La mise en examen d’un candidat à l’élection présidentielle en pleine campagne électorale est un événement qui ne s’était jusqu’alors jamais produit sous la cinquième république. L’événement donna lieu à des interprétations diverses. Pour les uns, il était la marque d’un progrès démocratique, la preuve que la justice, désormais indépendante, pouvait enfin faire librement son travail de lutte contre la corruption des politiques, dans l’intérêt des citoyens et du pays. Pour les autres, il s’agissait d’une atteinte grave, sinon au principe de la séparation des pouvoirs, du moins de l’élémentaire prudence qui devrait inciter les juges à ne pas s’immiscer dans la compétition électorale au risque de fausser le jeu démocratique. Les plus mesurés des critiques parlaient d’une hubris (démesure de l’ambition) des juges, les plus emportés, de manipulation politique.

La première interprétation, l’interprétation optimiste, reposait sur la présomption d’indépendance de la justice, et notamment du Parquet National Financier chargé de l’enquête, qu’aucun lien hiérarchique, disait-on, ne rattachait au pouvoir politique. Cette lecture de l’événement peut toujours être soutenue après les déclarations d’Éliane Houlette mais, il faut en convenir, beaucoup plus difficilement. Il apparaît aujourd’hui clairement que l’initiative judiciaire est partie d’un échelon tout proche du niveau politique. Le poste occupé par Catherine Champrenault (dont on apprend qu’elle fut membre du cabinet de Ségolène Royal) est en effet considéré comme un poste politique. Il est intéressant à cet égard de noter la manière dont Philippe Bilger, ancien procureur, fin connaisseur du monde judiciaire et homme pondéré, a modifié à la lumière des déclarations d’Éliane Houlette, son appréciation de l’action judiciaire conduite en 2017. Il penchait alors en faveur de la présomption d’indépendance de la justice, il incline désormais à présumer une influence politique : « Sauf à être naïf, impossible de concevoir un dispositif imprégné d’une telle urgence, avec les conséquences qui ne manqueraient pas d’en résulter, sans l’entente complice de quelques personnalités, d’Eliane Houlette au Conseiller Justice de l’Elysée, en passant par la procureure générale gravement mise en cause, le directeur de la direction des affaires criminelles et des grâces et le cabinet du garde des Sceaux. »

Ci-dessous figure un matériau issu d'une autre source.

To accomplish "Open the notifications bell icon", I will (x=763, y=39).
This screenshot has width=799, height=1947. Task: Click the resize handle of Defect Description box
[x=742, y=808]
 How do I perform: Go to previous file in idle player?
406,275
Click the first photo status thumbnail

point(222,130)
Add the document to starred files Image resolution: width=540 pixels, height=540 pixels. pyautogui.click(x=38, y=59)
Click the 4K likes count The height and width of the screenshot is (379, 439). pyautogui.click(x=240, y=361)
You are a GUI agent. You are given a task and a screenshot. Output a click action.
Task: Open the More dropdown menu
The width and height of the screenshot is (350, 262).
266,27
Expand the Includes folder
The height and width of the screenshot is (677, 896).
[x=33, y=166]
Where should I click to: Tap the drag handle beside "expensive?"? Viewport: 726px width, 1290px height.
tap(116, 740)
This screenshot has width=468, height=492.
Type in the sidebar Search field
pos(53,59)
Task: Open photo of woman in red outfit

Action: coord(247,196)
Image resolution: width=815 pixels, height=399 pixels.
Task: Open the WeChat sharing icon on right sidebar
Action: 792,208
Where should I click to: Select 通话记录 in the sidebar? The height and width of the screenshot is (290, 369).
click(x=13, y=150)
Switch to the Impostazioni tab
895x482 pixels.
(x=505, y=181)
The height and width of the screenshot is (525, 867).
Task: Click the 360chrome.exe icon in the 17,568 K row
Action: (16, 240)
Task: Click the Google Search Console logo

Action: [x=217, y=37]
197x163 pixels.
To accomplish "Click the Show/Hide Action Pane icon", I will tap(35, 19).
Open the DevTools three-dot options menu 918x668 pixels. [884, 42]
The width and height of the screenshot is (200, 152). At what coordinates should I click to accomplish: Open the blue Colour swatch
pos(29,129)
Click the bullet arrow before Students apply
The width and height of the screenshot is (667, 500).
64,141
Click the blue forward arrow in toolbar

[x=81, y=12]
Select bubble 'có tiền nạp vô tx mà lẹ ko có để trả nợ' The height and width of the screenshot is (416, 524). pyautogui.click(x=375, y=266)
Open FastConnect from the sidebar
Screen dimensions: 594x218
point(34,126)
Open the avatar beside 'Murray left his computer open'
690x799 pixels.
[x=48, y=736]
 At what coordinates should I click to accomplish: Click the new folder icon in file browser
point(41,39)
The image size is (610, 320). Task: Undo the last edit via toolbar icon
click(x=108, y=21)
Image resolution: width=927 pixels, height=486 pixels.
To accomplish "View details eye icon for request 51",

La suspicion est d’autant plus légitime qu’il est avéré qu’il n’y a pas eu seulement des « pressions » exercées, mais une volonté de dissimuler l’intervention du parquet général, ainsi que le souligne le Point :  » Éliane Houlette a également assuré avoir reçu une dépêche (un message) le 17 février, lui demandant d’ouvrir une information judiciaire, ce qu’a reconnu Catherine Champrenault dans un communiqué du 19 juin, écrivant qu’elle avait effectivement envoyé un courrier « préconisant » l’ouverture d’une information judiciaire. Au sens du Code de procédure pénale (CPP), un tel courrier peut s’apparenter à une instruction dans une affaire individuelle. Or, notre droit impose normalement que toute instruction de ce type soit versée au dossier d’instruction, ce qui n’a pas été le cas dans l’affaire Fillon. »

Il faut bien entendu distinguer ces faits nouveaux, qui sont incontestables, des spéculations sur la nature de « l’influence » qui a pu guider en la circonstance l’action judiciaire. Au regard de ce qui ressemble tout de même de plus en plus à des pratiques de république bananière, on est cependant en droit d’estimer que l’hypothèse du « progrès démocratique » n’a guère gagné en crédibilité.